Dua zone tersebut lantas dibagi menjadi tiga subzone, yaitu daerah Utara (disebut subzone 1), daerah tengah (subzone 2), dan daerah Selatan (subzone 3). Masing-masing melayani sekira 300 SR. Jumlah total pelanggan di dua zone studi tersebut 1.000 SR. Debit air yang dialirkan pipa transmisi sekira 40 l/d, dengan ATR antara 60% dan 70%. Dari sisi tekanan, terdeteksi reratanya lebih besar daripada 1 atm dan pasokannya 24 jam.

Upaya Reduksi ATR
Bagaimana tahap kegiatan yang harus dilaksanakan? Secara garis besar, tahapnya sebagai berikut.

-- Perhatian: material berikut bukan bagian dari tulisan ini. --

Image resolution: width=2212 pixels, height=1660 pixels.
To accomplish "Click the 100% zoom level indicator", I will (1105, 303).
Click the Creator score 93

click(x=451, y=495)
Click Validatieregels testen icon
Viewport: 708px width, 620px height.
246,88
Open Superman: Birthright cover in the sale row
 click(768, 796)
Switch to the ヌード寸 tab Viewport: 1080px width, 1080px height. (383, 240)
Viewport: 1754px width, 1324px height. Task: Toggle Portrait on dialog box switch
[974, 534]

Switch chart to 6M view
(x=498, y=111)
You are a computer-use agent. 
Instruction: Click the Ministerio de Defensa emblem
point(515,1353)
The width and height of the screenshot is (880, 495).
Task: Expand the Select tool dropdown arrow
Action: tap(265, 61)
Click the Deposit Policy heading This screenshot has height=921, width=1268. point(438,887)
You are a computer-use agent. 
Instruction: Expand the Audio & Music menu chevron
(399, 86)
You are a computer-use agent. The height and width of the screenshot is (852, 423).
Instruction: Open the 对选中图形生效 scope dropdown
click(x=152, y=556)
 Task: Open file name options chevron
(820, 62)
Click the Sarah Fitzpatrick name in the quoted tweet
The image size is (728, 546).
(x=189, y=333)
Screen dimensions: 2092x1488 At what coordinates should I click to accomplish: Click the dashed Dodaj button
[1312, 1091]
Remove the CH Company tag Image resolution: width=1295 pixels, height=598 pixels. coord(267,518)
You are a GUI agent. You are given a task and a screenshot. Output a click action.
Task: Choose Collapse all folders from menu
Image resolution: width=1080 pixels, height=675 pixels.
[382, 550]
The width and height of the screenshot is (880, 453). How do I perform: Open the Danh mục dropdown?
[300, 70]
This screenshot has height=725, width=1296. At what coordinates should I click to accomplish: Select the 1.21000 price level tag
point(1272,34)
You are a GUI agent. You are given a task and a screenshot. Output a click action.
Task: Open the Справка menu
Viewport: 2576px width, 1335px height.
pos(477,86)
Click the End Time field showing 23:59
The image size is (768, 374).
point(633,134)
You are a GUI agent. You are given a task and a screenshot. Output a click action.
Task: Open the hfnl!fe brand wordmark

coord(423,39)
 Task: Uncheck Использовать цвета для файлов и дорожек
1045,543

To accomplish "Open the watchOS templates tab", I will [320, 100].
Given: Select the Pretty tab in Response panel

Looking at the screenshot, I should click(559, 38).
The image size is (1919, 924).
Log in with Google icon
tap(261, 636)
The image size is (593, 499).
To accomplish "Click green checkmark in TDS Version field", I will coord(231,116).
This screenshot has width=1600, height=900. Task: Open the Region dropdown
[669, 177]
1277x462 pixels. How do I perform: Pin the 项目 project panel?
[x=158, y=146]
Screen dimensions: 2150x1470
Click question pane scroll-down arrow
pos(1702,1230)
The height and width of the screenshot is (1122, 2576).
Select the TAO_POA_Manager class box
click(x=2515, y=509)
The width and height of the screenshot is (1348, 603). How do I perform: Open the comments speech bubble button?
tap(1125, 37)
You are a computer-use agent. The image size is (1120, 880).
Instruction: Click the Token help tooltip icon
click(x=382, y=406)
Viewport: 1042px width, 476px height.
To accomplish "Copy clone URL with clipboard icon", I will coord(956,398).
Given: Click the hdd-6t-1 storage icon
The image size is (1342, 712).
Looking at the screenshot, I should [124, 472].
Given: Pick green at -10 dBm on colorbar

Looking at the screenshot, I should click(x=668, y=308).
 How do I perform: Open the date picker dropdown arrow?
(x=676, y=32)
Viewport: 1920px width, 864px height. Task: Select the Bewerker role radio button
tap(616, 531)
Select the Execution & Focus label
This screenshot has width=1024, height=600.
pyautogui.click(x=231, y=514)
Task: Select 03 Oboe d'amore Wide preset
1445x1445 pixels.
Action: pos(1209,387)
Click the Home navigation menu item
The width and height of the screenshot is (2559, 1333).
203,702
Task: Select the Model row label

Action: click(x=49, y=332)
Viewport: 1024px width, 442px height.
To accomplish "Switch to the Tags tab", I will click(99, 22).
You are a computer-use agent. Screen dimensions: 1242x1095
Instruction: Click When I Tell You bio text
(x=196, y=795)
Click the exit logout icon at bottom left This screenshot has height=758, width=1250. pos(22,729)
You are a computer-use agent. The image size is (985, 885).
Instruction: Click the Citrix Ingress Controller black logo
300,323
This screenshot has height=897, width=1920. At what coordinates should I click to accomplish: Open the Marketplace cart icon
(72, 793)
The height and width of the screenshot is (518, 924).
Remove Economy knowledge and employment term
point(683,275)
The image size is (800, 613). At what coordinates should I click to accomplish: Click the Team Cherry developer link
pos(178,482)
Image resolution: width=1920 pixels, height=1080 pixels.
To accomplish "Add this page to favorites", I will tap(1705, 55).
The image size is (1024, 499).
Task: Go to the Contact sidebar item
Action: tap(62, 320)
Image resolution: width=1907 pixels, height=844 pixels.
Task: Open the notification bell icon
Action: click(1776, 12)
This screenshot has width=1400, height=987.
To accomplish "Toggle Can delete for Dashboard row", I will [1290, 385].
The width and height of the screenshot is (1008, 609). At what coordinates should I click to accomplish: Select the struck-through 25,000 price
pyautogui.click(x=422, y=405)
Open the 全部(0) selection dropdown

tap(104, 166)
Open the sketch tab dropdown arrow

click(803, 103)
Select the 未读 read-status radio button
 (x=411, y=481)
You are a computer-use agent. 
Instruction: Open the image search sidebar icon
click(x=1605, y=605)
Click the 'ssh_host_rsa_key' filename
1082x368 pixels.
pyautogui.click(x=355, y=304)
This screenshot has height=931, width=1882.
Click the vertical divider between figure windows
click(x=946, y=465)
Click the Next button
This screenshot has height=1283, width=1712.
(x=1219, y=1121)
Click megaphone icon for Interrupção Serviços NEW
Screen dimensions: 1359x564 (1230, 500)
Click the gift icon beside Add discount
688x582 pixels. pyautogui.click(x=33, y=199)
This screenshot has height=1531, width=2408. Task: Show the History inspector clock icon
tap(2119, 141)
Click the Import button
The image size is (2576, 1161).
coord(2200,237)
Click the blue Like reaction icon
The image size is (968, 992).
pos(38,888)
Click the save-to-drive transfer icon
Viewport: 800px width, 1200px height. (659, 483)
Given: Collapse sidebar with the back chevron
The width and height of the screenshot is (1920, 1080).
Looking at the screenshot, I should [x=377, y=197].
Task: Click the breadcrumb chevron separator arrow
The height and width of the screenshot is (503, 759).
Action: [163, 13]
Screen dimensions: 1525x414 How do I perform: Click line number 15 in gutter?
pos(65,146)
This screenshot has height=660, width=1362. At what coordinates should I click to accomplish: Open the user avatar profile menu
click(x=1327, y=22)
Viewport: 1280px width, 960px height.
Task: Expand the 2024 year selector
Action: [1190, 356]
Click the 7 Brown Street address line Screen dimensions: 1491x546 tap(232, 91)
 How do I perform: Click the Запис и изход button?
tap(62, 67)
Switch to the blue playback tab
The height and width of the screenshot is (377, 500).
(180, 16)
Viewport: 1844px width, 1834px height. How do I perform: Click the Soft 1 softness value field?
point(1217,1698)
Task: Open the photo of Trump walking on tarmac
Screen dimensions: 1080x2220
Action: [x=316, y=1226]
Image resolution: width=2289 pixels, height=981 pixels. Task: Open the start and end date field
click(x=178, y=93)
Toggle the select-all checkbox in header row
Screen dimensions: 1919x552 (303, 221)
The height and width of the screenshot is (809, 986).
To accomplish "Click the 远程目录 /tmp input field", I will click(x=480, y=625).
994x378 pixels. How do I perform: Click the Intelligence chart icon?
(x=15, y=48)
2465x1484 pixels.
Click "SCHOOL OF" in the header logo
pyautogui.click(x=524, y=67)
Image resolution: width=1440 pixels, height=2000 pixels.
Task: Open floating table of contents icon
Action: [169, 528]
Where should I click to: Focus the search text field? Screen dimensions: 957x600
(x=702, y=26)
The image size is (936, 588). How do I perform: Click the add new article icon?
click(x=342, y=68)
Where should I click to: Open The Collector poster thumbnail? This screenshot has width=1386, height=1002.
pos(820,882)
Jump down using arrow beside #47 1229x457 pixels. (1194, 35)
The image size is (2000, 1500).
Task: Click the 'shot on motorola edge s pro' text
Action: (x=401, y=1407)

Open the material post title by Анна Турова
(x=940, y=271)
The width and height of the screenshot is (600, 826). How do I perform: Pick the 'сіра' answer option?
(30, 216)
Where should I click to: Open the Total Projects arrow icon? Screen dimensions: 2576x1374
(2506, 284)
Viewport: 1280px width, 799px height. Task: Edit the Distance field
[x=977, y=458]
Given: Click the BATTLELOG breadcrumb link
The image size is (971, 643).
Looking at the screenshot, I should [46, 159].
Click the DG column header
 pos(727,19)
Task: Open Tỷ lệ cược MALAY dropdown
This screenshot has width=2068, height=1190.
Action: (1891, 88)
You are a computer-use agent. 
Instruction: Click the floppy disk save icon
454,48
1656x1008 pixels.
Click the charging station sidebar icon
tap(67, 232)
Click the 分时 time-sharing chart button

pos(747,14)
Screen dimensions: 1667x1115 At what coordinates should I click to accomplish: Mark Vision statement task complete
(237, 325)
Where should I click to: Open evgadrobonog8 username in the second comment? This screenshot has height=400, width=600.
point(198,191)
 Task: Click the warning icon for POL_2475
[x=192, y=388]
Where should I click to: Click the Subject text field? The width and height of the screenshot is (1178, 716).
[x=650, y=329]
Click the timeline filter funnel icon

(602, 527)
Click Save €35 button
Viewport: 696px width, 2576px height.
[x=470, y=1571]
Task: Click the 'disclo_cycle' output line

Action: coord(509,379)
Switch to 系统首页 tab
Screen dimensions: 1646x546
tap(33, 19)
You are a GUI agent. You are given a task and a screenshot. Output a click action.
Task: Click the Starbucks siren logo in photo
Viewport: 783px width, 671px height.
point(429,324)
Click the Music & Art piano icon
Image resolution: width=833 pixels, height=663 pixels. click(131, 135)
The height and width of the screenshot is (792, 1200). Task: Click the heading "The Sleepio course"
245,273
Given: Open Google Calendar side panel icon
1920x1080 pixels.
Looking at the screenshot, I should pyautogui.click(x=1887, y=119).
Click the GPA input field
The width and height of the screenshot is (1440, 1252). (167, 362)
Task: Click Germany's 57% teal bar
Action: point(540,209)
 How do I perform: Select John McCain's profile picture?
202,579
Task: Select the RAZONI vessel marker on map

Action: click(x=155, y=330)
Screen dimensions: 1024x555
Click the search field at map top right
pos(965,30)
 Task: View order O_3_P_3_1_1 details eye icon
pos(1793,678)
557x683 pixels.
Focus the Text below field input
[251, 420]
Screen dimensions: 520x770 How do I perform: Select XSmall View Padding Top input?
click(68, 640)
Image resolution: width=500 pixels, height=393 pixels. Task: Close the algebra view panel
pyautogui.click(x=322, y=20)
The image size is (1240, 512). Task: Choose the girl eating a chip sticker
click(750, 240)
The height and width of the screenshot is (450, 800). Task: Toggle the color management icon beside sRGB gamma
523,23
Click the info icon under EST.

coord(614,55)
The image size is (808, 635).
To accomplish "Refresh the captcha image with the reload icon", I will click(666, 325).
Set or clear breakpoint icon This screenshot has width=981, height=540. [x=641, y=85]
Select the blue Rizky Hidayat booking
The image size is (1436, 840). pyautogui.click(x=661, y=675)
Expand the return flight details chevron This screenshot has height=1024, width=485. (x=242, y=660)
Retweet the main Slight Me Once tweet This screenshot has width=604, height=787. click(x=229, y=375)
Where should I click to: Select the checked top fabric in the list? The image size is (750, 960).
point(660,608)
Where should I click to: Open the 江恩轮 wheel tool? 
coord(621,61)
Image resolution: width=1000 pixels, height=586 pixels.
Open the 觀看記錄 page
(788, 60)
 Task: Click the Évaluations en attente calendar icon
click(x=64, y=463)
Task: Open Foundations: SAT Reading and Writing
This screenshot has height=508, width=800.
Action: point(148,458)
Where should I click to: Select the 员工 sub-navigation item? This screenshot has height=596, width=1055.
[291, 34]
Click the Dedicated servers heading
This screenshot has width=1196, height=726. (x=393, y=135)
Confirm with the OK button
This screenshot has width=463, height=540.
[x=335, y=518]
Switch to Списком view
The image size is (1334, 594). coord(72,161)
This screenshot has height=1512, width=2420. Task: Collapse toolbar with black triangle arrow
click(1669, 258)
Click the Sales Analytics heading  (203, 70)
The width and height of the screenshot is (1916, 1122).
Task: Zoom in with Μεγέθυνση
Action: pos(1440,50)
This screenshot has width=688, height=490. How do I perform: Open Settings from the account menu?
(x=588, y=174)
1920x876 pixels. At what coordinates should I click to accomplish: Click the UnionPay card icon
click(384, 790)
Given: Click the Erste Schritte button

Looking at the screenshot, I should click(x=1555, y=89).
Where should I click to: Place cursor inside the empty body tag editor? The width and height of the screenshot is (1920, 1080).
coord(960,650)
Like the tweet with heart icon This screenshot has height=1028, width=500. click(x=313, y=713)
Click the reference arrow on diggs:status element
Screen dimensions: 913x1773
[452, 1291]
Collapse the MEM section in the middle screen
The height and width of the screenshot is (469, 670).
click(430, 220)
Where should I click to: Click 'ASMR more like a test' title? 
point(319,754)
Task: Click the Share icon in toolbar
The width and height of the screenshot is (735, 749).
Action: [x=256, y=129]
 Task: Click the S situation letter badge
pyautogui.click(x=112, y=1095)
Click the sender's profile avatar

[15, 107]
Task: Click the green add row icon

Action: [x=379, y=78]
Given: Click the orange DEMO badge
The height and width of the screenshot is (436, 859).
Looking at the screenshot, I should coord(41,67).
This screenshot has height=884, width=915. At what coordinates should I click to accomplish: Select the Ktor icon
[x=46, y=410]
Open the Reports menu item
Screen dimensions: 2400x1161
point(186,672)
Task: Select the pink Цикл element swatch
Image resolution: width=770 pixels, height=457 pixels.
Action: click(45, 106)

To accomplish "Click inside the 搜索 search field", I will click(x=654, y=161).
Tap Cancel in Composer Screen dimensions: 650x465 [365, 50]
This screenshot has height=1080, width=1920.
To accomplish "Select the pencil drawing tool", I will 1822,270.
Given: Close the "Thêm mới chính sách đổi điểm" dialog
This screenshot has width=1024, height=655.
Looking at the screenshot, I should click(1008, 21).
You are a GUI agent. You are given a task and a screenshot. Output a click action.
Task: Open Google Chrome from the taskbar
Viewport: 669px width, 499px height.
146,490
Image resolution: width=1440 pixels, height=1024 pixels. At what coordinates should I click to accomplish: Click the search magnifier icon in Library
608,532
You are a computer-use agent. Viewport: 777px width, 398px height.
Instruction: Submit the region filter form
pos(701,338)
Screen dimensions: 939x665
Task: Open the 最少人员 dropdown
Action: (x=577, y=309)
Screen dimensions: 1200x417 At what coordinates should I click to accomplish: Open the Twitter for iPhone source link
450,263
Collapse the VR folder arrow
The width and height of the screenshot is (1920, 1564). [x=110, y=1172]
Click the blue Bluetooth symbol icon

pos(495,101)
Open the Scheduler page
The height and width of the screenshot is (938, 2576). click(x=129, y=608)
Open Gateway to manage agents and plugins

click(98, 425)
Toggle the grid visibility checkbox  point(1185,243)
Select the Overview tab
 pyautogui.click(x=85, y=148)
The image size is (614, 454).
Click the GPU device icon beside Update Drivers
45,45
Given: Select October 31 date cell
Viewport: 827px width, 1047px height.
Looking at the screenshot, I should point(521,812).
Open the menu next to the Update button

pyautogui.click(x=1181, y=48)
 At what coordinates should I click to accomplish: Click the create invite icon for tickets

1. Persiapan, Koleksi, Analisis Data Sekunder
Menyiapkan rencana detil pekerjaan. Mengumpulkan dan menganalisis data sekunder, menghitung tingkat ATR yang ada, baik skala PDAM maupun skala pilot studi.
2. Pembentukan Pilot Zone
Merencanakan sistem zoning, memeriksa kondisi katup dan meter induk air yang terpasang, mengawasi perbaikan dan pemasangan katup/meter air dan test isolasi zone.
3. Pengukuran dan Survei Lapangan
  • Pengukuran “minimum night flow”, “pola aliran”, dan “tekanan air” di lokasi zone selama 2 x 24 jam (2 kali pengukuran).
  • Mengukur konsumsi air konsumen, 2 x 24 jam (2 kali pengukuran).
  • Mengukur tekanan air di sejumlah titik di pilot zone, 2 x 24 jam (2 kali pengukuran).
  • Mencari titik-titik kebocoran.
  • Melaksanakan step test.
  • Mensupervisi perbaikan kebocoran.
  • Menginspeksi pelanggan, memeriksa kebocoran di pipa dinas, mengukur akurasi meter air dan mendeteksi sambungan ilegal.
  • Mengaudit meter air.
  • Menganalisis Water Balance nol (sebelum pelaksanaan program) dan Water Balance satu (setelah pelaksanaan program).
  • Menganalisis hasil program ATR, termasuk tingkat ATR-nya, tekanan air dan cost benefit analysis.